**Task objective**
Return only that part of the material below which starts with the line containing "Task: Click the eraser clear icon in toolbar" and goes on through the line containing "Share the post using the paper plane icon", restated exactly.

-*-*-

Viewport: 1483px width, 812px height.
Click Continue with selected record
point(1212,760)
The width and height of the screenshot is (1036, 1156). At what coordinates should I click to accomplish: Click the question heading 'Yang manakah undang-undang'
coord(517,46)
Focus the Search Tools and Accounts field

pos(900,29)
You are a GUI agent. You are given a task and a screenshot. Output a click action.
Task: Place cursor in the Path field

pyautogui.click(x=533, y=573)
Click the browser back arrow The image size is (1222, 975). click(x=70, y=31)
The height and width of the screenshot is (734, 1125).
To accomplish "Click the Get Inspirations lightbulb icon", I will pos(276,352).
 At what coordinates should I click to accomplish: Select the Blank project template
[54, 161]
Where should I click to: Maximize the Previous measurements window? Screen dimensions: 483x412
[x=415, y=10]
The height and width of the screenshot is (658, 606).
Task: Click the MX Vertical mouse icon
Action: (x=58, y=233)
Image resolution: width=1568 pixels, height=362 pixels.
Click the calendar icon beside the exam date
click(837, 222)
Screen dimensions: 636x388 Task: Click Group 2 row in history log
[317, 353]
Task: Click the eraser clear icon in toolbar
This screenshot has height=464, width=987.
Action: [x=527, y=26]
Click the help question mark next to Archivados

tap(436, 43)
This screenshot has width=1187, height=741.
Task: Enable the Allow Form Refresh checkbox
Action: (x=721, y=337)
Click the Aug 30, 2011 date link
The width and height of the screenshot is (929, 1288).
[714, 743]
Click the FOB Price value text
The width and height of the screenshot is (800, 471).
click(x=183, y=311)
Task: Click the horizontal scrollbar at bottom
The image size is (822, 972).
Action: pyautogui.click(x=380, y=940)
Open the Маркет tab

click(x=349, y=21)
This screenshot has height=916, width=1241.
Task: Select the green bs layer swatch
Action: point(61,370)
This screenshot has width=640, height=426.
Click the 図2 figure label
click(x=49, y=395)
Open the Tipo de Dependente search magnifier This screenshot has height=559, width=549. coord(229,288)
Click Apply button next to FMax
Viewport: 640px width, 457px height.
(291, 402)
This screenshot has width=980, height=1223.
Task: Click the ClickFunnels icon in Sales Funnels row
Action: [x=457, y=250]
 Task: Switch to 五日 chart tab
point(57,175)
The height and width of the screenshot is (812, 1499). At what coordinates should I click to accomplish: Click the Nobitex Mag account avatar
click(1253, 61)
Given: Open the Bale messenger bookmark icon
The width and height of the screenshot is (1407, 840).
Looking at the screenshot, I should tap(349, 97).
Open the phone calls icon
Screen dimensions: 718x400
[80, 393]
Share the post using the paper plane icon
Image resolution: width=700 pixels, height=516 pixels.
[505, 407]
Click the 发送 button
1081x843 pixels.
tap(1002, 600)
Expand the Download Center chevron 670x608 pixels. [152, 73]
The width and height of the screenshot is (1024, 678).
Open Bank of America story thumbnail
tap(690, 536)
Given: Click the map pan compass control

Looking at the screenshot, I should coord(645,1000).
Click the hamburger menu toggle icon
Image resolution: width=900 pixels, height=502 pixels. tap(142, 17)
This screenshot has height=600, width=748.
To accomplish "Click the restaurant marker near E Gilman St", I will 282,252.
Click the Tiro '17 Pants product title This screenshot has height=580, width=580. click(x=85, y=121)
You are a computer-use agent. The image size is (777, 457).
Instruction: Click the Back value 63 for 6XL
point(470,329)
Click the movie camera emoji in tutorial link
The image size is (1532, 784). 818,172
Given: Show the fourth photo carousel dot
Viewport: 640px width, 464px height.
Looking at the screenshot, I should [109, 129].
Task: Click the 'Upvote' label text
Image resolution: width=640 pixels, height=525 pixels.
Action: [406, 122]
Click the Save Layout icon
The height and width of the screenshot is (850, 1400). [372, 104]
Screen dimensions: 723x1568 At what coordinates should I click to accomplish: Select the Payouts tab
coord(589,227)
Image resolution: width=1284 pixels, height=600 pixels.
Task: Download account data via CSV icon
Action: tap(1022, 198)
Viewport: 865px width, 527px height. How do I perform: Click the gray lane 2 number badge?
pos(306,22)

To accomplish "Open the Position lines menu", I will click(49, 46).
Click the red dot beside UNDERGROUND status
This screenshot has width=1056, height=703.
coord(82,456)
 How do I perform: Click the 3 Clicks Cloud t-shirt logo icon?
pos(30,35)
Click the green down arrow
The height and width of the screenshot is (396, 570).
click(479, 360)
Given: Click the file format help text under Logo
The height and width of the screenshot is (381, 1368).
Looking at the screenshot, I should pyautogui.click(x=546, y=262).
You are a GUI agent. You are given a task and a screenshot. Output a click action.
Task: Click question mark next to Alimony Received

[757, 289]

-*-*-

**Output of the task**
Task: Click the eraser clear icon in toolbar
This screenshot has height=464, width=987.
Action: [x=527, y=26]
Click the help question mark next to Archivados

tap(436, 43)
This screenshot has width=1187, height=741.
Task: Enable the Allow Form Refresh checkbox
Action: (x=721, y=337)
Click the Aug 30, 2011 date link
The width and height of the screenshot is (929, 1288).
[714, 743]
Click the FOB Price value text
The width and height of the screenshot is (800, 471).
click(x=183, y=311)
Task: Click the horizontal scrollbar at bottom
The image size is (822, 972).
Action: pyautogui.click(x=380, y=940)
Open the Маркет tab

click(x=349, y=21)
This screenshot has height=916, width=1241.
Task: Select the green bs layer swatch
Action: point(61,370)
This screenshot has width=640, height=426.
Click the 図2 figure label
click(x=49, y=395)
Open the Tipo de Dependente search magnifier This screenshot has height=559, width=549. coord(229,288)
Click Apply button next to FMax
Viewport: 640px width, 457px height.
(291, 402)
This screenshot has width=980, height=1223.
Task: Click the ClickFunnels icon in Sales Funnels row
Action: [x=457, y=250]
 Task: Switch to 五日 chart tab
point(57,175)
The height and width of the screenshot is (812, 1499). At what coordinates should I click to accomplish: Click the Nobitex Mag account avatar
click(1253, 61)
Given: Open the Bale messenger bookmark icon
The width and height of the screenshot is (1407, 840).
Looking at the screenshot, I should tap(349, 97).
Open the phone calls icon
Screen dimensions: 718x400
[80, 393]
Share the post using the paper plane icon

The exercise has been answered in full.